__EXTRACT PROVIDED__
•••
The Liberian government welcomes foreign investment, although Liberia does not have a well-developed domestic capital market. Private sector investors have limited credit and investment options. In 2019, the Central Bank of Liberia (CBL) issued T-bills, but there were few subscribers. The CBL respects IMF Article VIII and does not implement restrictions on payments and transfers for current international transactions. Many foreign investors prefer to obtain credit from and retain profits in foreign banking institutions.
Money and Banking System
Nine commercial banks, branch outlets including payment windows/annexes, a development finance company, and a deposit taking microfinance institution provide banking services within Liberia. Eight of the commercial banks are foreign banks. Numerous licensed foreign exchange bureaus, microfinance institutions, credit unions, rural community finance institutions, and village savings and loan associations (“susus”) also provide financial services. However, the health of the financial sector is concerning. According to a 2019 report by the Central Bank of Liberia (CBL), most of the commercial banks’ assets were held in instruments such as Liberian government bonds and T-bills which cannot easily be converted into liquid assets (cash), which has resulted in cash availability issues. Starting in 2018, commercial banks and businesses have reported considerable difficulty in accessing Liberian dollars, including withdrawals from saving accounts of private individuals at commercial banks and by commercial banks at the CBL. In addition, since 2019, commercial banks, businesses, and private individuals have had difficulties accessing U.S. dollars.
The issue of non-performing loans (NPLs) remains a major challenge in the banking sector and continues to negatively affect profitability. Commercial banks face persistent challenges in profit generation and loan repayment.
Foreign banks or branches can establish operations in Liberia, subject to regulations set out by the CBL.
Foreign Exchange and Remittances
Foreign investors may convert, transfer, and repatriate funds associated with an investment (e.g., remittances of investment capital, earnings, loans, lease payments, and royalties). Liberian law allows for the transfer of dividends and net profits after tax to investors’ home countries.
Liberia has a floating exchange rate system. Both the Liberian Dollar (LD) and U.S. Dollar (USD) are legal tender. Market supply and demand dictates the exchange rate. The CBL displays and requires commercial banks and licensed money exchange bureaus to display daily LD to USD market exchange rates. In addition to commercial banks, licensed foreign exchange bureaus, petrol stations, supermarkets, and other stores provide exchange services. Many unregistered or unlicensed money exchangers exchange money throughout the country.
Liberia permits 100 percent repatriation of funds and does not have currency exchange restrictions.
•••
__EXERCISE 1__
Turn the paragraph of the Liberia banking extract that opens "Liberia has a floating exchange rate system" into a bulleted list that keeps its main facts.
__EXERCISE 2__
Resume the Liberia banking extract, starting right after its final sentence.
The items that follow have no connection to the extract on Liberia's investment and banking climate.
•••
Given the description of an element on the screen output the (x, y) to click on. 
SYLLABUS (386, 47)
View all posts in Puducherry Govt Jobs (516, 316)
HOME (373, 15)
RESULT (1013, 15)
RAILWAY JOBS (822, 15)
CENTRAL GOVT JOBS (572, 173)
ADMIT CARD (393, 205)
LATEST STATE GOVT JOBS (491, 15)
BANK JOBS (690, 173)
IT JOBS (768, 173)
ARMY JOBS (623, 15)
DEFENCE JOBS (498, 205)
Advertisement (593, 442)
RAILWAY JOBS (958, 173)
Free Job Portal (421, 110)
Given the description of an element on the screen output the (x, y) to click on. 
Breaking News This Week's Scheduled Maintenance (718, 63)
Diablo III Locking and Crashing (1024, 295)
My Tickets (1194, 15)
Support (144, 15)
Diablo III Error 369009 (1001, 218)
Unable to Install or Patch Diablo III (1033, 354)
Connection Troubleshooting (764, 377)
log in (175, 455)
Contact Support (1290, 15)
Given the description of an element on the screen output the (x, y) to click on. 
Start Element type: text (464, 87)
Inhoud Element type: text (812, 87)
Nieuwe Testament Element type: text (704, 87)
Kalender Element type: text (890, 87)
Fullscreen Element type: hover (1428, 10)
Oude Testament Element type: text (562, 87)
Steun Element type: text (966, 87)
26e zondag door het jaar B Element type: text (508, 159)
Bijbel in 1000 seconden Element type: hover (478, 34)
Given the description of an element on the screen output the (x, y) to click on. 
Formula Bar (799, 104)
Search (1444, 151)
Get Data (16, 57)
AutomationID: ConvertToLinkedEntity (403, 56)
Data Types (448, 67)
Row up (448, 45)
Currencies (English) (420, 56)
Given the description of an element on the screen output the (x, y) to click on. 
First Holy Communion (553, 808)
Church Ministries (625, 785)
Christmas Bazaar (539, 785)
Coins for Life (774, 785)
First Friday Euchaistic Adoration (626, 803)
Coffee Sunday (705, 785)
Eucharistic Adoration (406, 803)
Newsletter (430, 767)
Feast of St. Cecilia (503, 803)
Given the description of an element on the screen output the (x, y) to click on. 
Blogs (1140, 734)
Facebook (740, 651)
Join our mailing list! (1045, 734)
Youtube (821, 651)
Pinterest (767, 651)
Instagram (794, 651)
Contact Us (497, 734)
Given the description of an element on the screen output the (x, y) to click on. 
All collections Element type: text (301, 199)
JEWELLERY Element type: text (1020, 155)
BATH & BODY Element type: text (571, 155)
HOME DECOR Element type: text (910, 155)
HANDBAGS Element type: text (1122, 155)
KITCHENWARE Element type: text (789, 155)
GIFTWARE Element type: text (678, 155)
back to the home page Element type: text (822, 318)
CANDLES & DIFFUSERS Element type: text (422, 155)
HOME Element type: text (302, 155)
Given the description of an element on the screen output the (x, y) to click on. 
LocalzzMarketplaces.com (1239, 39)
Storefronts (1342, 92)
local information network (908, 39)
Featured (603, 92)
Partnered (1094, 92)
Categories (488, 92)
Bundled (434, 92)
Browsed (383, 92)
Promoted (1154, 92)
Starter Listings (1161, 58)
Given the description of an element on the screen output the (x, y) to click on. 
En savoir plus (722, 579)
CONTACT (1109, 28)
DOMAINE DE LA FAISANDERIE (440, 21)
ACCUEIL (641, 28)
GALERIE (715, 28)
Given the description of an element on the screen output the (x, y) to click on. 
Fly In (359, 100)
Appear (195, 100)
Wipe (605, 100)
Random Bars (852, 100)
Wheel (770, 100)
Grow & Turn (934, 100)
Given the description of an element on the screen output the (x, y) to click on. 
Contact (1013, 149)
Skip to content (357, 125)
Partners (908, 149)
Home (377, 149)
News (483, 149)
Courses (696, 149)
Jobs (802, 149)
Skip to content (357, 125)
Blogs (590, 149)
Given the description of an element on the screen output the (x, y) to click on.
•••
__FINAL ANSWER 1__
- Liberia uses a floating exchange rate system.
- The Liberian Dollar (LD) and U.S. Dollar (USD) are both legal tender.
- Market supply and demand set the exchange rate.
- The CBL posts daily LD-to-USD market rates. It also requires commercial banks and licensed money exchange bureaus to post them.
- Exchange services are offered by commercial banks, licensed foreign exchange bureaus, petrol stations, supermarkets, and other stores.
- Many unregistered or unlicensed money exchangers operate across the country.

__FINAL ANSWER 2__
Remittances may be sent to Liberia through Western Union, MoneyGram, RIA Money Transfer, and wire transfer.
Sovereign Wealth Funds
The government does not maintain a Sovereign Wealth Fund (SWF) or similar entity.
7. State-Owned Enterprises
The President of Liberia appoints Boards of Directors to govern wholly-government-owned, semi-autonomous state-owned enterprises (SOEs). The Public Financial Management (PFM) Act requires SOEs to submit periodic financial statements to their boards.
SOEs employ more than 10,000 people in sea and airport services, electricity supply, oil and gas, water and sewage, agriculture, forestry, maritime, petroleum importation and storage, and information and communication technology services. Not all SOEs are profitable. Liberia does not publish a list of SOEs. Some SOEs maintain their own websites.
Liberia does not have a privatization program or policy.
8. Responsible Business Conduct
Liberian authorities do not clearly define responsible business conduct (RBC) and have not established policies or a national action plan to promote or encourage them. The government does not factor RBC concepts into its procurement decisions, nor does it effectively and fairly enforce domestic laws regarding human rights, labor rights, consumer protection, or environmental protections intended to protect individuals from adverse business impacts. Foreign companies are encouraged, but not required, to publicly disclose their policies, procedures, and practices to highlight their RBC practices. Some non-governmental organizations (NGOs), civil society organizations (CSOs), and workers organizations/unions promote or monitor foreign company RBC policies and practices. However, NGOs and CSOs monitoring or advocating for RBC do not conduct their activities in a structured and coordinated manner, nor do they tend to monitor locally-owned companies.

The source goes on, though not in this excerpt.